For pairwise interactions $$v_{ij}(\mathbf{r}_{ij})$$ the local stress of atom $$i$$ is calculated as

$\sigma_i^{\rm pair} = \sum_{(i,j) \in \mathcal{P}} -\frac{1}{2} \mathbf{F}_i^{ij}\mathbf{r}_{ij}^{T} + \sum_{(j,i) \in \mathcal{P}} \frac{1}{2} \mathbf{F}_i^{ji}\mathbf{r}_{ij}^{T} \, ,$

where $$\mathbf{F}_{k}^{ij} = - \frac{d}{d\mathbf{r}_k}v_{ij}$$ is the force on atom $$k$$ resulting form the interaction between atoms $$i$$ and $$j$$. The sum runs over all interactions pairs $$\mathcal{P}$$.

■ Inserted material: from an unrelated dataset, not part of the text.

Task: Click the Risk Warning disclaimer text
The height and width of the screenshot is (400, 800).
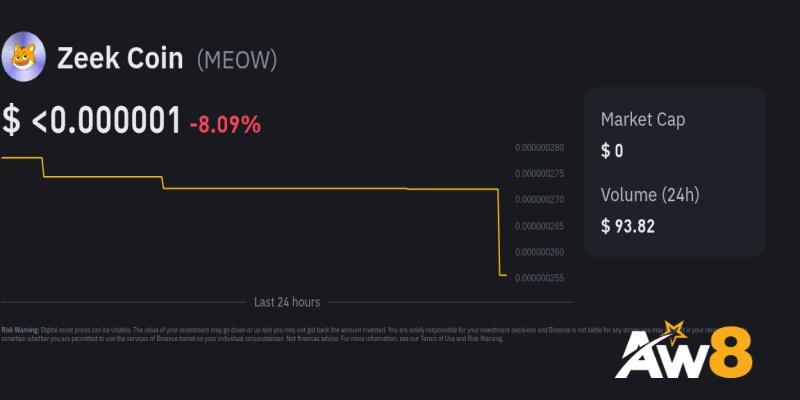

For triple and quadruple interactions the stress contributions are accordingly

$\sigma_i^{\rm triple} = -\frac{1}{2} \sum_{(i,j,k) \in \mathcal{T}} \left( \mathbf{F}_j^{ijk}\mathbf{r}_{ij}^{T} + \mathbf{F}_k^{ijk}\mathbf{r}_{ik}^{T} \right) + \frac{1}{2} \sum_{(j,i,k) \in \mathcal{T}} \mathbf{F}_i^{jik}\mathbf{r}_{ij}^{T} + \frac{1}{2} \sum_{(j,k,i) \in \mathcal{T}} \mathbf{F}_i^{jki}\mathbf{r}_{ij}^{T}$

and

$\begin{split}\begin{matrix} \sigma_i^{\rm quadruple} = < \, \frac{1}{2} \sum_{(i,j,k,m) \in \mathcal{Q}} \mathbf{F}_i^{ijkm}\mathbf{r}_{ij}^{T} \, + \, \frac{1}{2} \sum_{(j,i,k,m) \in \mathcal{Q}} \left( -\mathbf{F}_j^{jikm}\mathbf{r}_{ij}^{T} + (\mathbf{F}_j^{jikm} + \mathbf{F}_i^{jikm})\mathbf{r}_{ik}^{T} \right) \\ < \\ < + \, \frac{1}{2} \sum_{(j,k,i,m) \in \mathcal{Q}} \left( -(\mathbf{F}_j^{jkim} + \mathbf{F}_k^{jkim})\mathbf{r}_{ik}^{T} - \mathbf{F}_m^{jkim} \mathbf{r}_{im}^{T} \right) \, + \, \frac{1}{2} \sum_{(j,k,m,i) \in \mathcal{Q}} \mathbf{F}_i^{jkmi}\mathbf{r}_{im}^{T} \end{matrix}\end{split}$

Here, $$\mathcal{T}$$ and $$\mathcal{Q}$$ denote the sets of all interaction-triples and -quadruples, and $$\mathbf{F}_k^{\rm triple, quadruple} = - \frac{d}{d\mathbf{r}_k}v^{\rm triple, quadruple}$$ is the force on particle $$k$$ arising from a triple- or quadruple-potential $$v$$.

The extension to manybody potentials, such as EAMsetflPotential is carried out in a similar way.

• In the current implementation, the long-range contributions in the CoulombSPME potential are not included in the local stress as they are evaluated in reciprocal space.

• The local stress of a configuration can be visualized by opening the saved local stress object in the Viewer. To visualize the local stress tensor of each atom $$i$$, you can select between the local pressure representation, i.e.

$p_i = -\frac{1}{3} (\sigma_i^{xx} + \sigma_i^{yy} + \sigma_i^{zz}) \, ,$

or the Frobenius norm of the tensor

$norm (\sigma_i) = \left[ \sum_{\alpha, \beta = \{x,y,z\}} (\sigma_i^{\alpha \beta})^2 \right]^{1/2} \, .$

By selecting the User defined option, you can choose which components should be included in the Frobenius norm.